В песочнице у второго корпуса в полном одиночестве сидела большеглазая, стриженная под мальчика Глафира. Ася спросила:
– Она?
– Она, – возмущённо шмыгнул носом Максимка. Он, наверное, подрался бы, не будь Глафира девчонкой.
– Так. Максим, ты молодец. Ты такой молодец… даже слов нет. Настоящий Колькин друг. Только я сейчас сама с ней поговорю, ладно? Тут, кажется, подход нужен.
Ася подошла к Глафире. Села рядом с ней на песок. Сказала, будто они знакомы:
– Привет, Глаша.
– Я не Глаша. Я – Глафира.
– А я – Прасковья.
Глафира покосилась на неё синим глазом. Ладно, мол, дальше что?
– А что ты делаешь?
– Не скажу, – потом улыбнулась: – Секретик.
– Расскажи?
– Секретики не рассказывают. Их показывают, – произнесла Глафира строго и стала указательным пальцем по песку водить, расчищая свой секретик.

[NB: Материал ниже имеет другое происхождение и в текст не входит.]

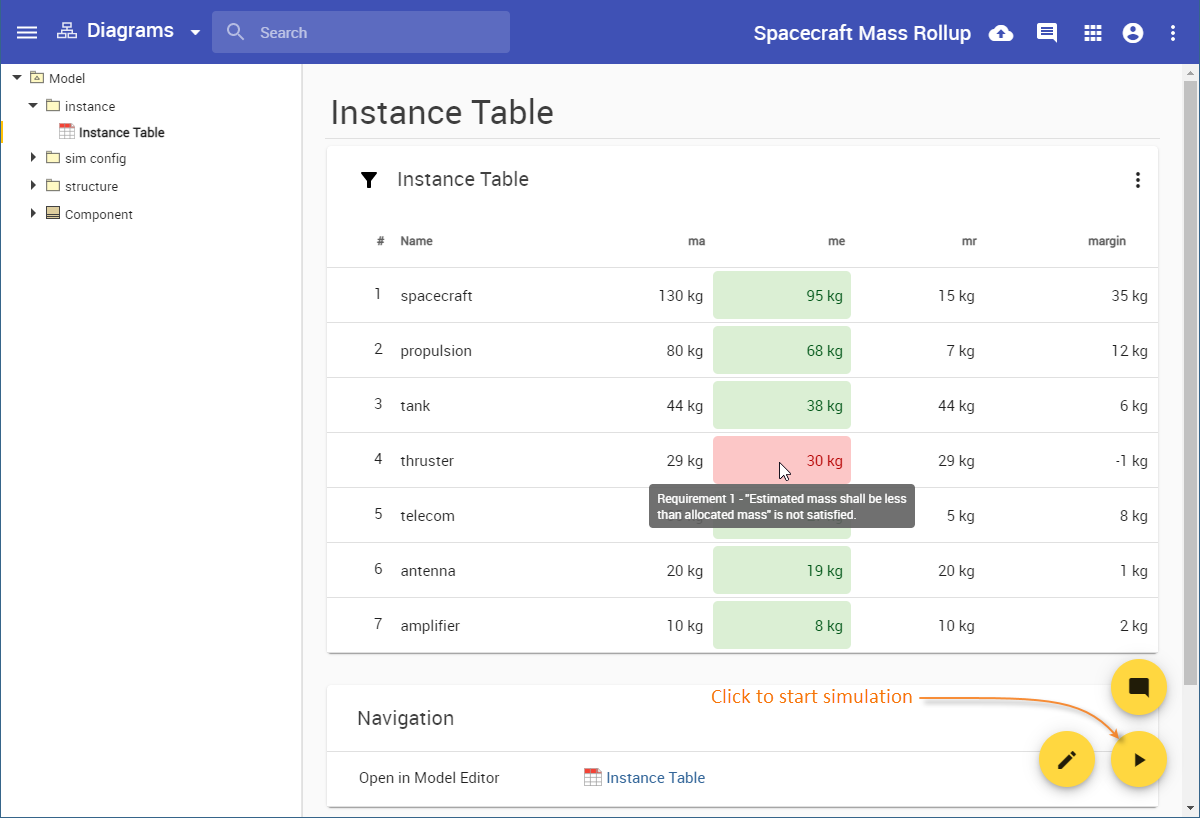This screenshot has width=1200, height=818.
Task: Open the Diagrams dropdown arrow
Action: tap(194, 32)
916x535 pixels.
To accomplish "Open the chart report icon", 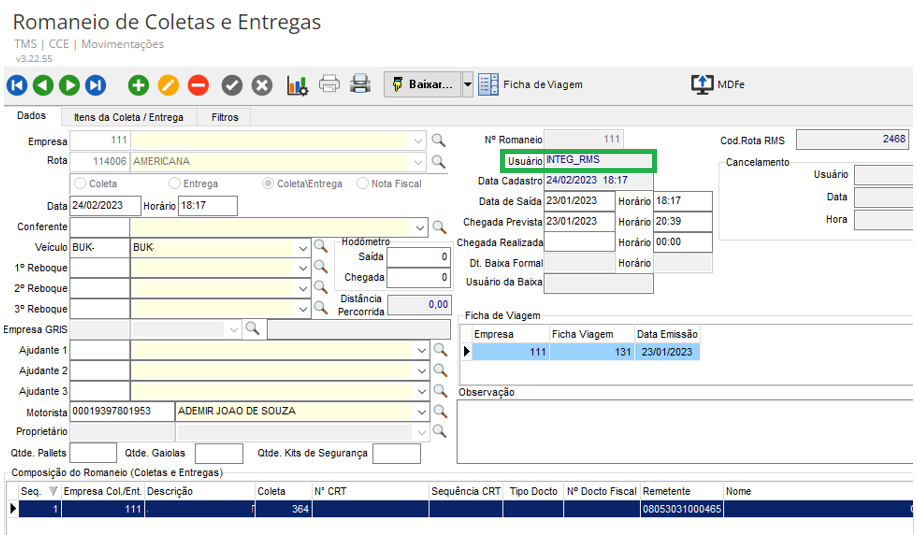I will tap(297, 85).
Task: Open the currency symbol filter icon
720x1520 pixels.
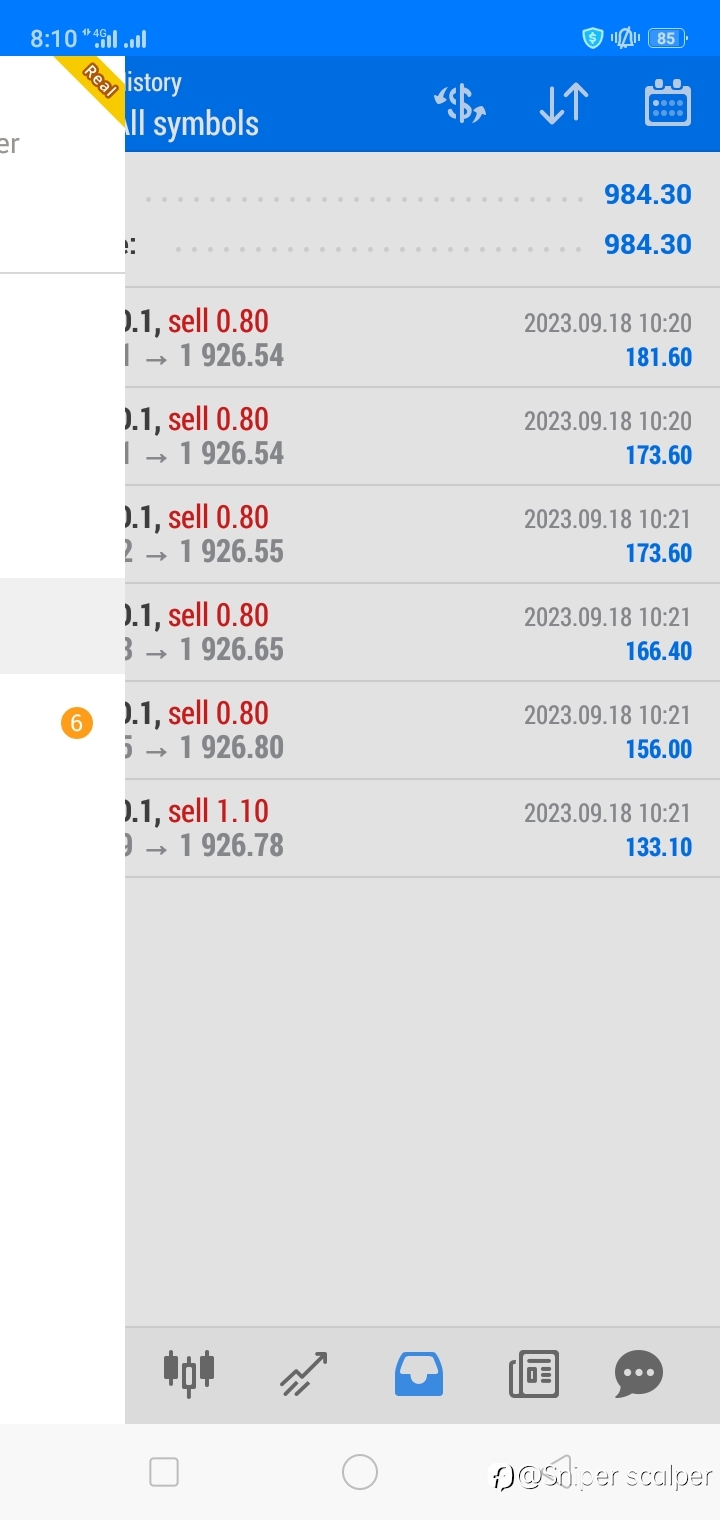Action: (x=460, y=104)
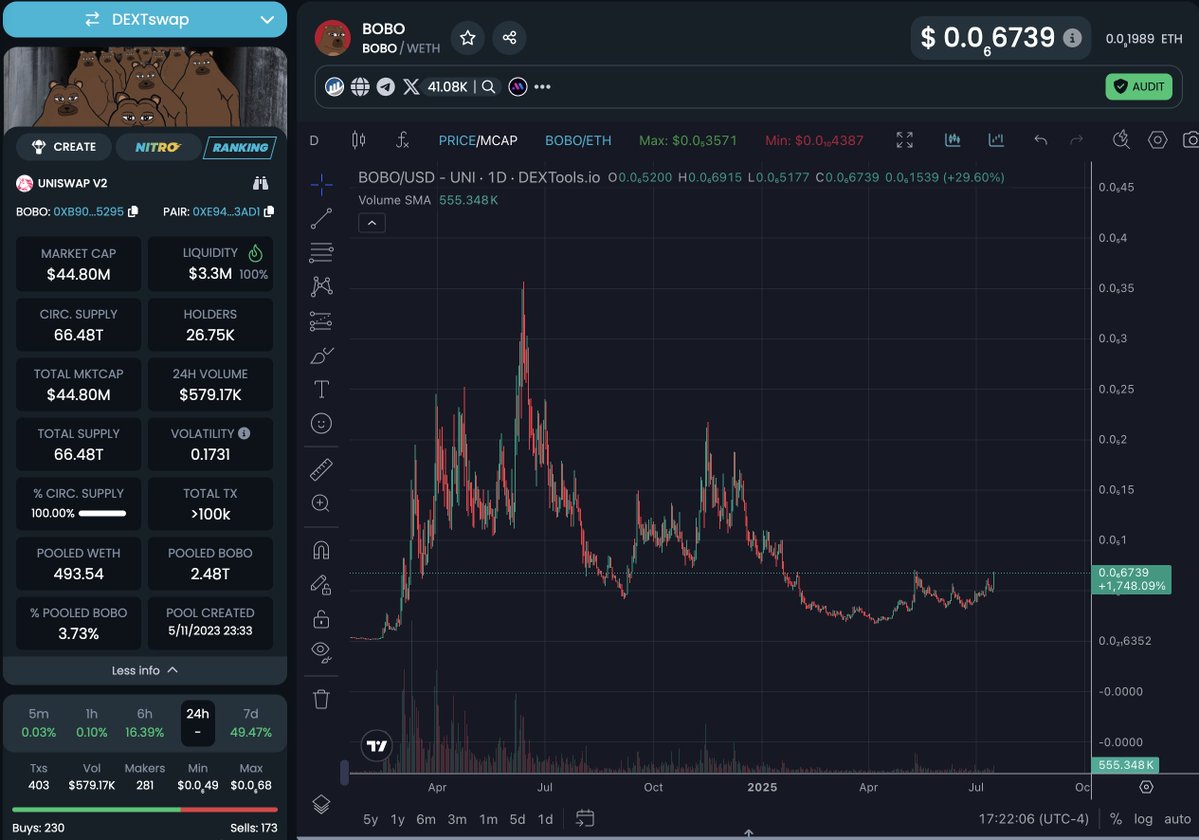Add BOBO to favorites with star icon
This screenshot has width=1199, height=840.
pos(468,37)
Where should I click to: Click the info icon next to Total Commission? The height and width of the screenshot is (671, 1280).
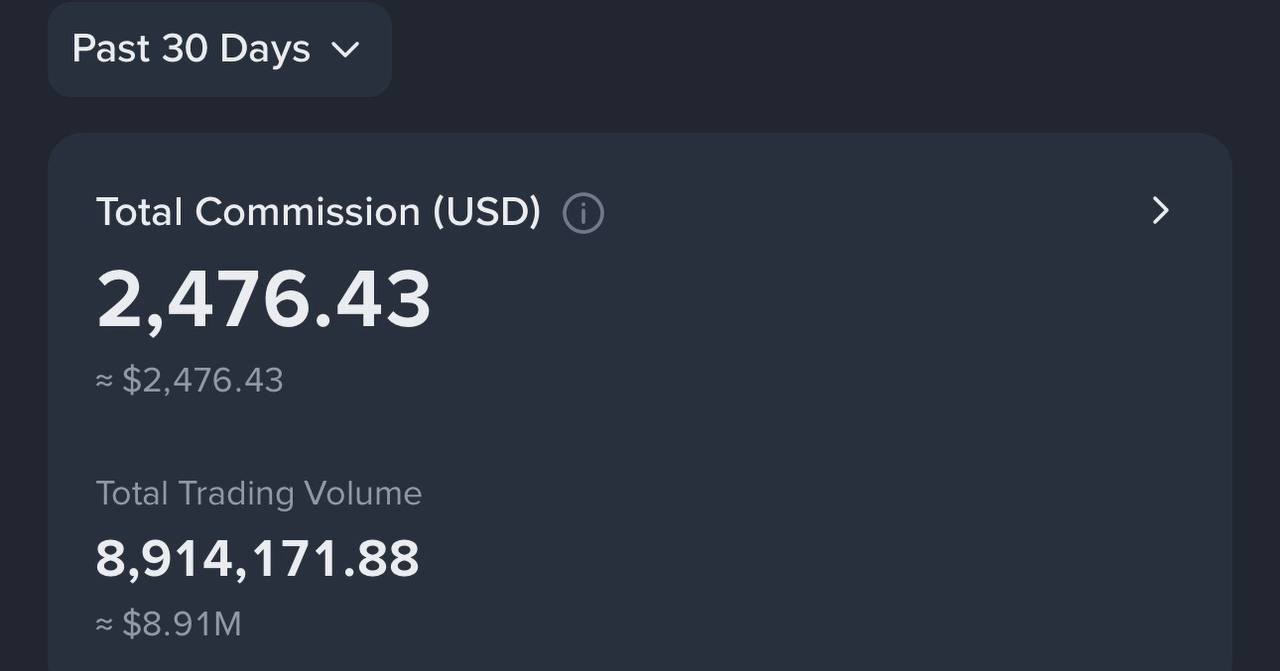(583, 213)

Ася смотрела не дыша. Конечно, она знала, что такое секретики, сама только недавно перестала их делать. Вот что-то блеснуло под Глафириной рукой среди песка. Глафира завозилась, вздохнула и отодвинулась, чтобы и Асе, и Максиму было видно.
Хорош был секретик, что и говорить. Редкой красоты и качественной работы. На песке лежал кусочек золотой фольги от шоколада, на нём – цветок анютиных глазок, по бокам – бусинки. А накрыт секретик был стёклышком, небольшим, овальным, но очень оранжевым.
– Он замечательный, – прошептала Ася и попросила: – Глафира, будь другом, подари мне это стёклышко!
– А зачем?
– Ну… – Если бы она могла сказать зачем! – Мне очень надо. Честно. Для очень важного дела.
– Секретик – тоже важное дело.
– Важное. Но ты пойми… И для секретиков прозрачные стёкла лучше подходят. А то здесь даже не видно, какого цвета бусинки и анютины глазки. Из-за стёклышка всё оранжевым кажется. Хочешь, я тебе прозрачных стёкол много принесу?
– Хоть тыщу! – пообещал Максимка.
– Нет, не надо. Лучше куклу.
– Какую куклу?
– Любую. Мне без куклы плохо, – вздохнула Глафира.
– Хорошо. Значит, меняем куклу на стёклышко.
Глафира сдержанно кивнула.
– Только ты не потеряй стёклышко, ладно? Я тебе завтра куклу принесу. Слушай, а это настоящее стекло, не пластмасса?
– Не-ет, это из маминых очков стёклышко выпало; я попросила, она мне и отдала. Только переживала, что такие дорогие очки сломались, – сказала Глафира и стала смотреть в сторону.
«Скучает по маме», – поняла Ася и тоже посмотрела в сторону.
Они распрощались, и Ася побежала в шестой корпус. Там стоял телефон, и можно было позвонить домой.
Мама долго не брала трубку. Может, гуляет с близнецами?
– Алло?
– Мама? Мам, это я, Ася! Мамочка, приезжай ко мне сегодня! Пожалуйста!
– Сегодня?!
– Мне очень-очень кукла нужна! Любая! Только не Маруся, ладно? Ну та, в синей шляпке…
– Я знаю, Асёнок. Но я никак не могу приехать. Савелий с Соней простыли немножко, перекупались в субботу, наверное. Ты же знаешь, как это у близнецов – всё хором, всё враз. Мы с бабушкой целыми днями…
– Да… да… – сказала Ася.
Она уткнулась лбом в стенку. От стены влажно пахло свежей извёсткой. Не будет куклы. Оранжевого стёклышка не будет. Зелья не будет. И Кольки не будет.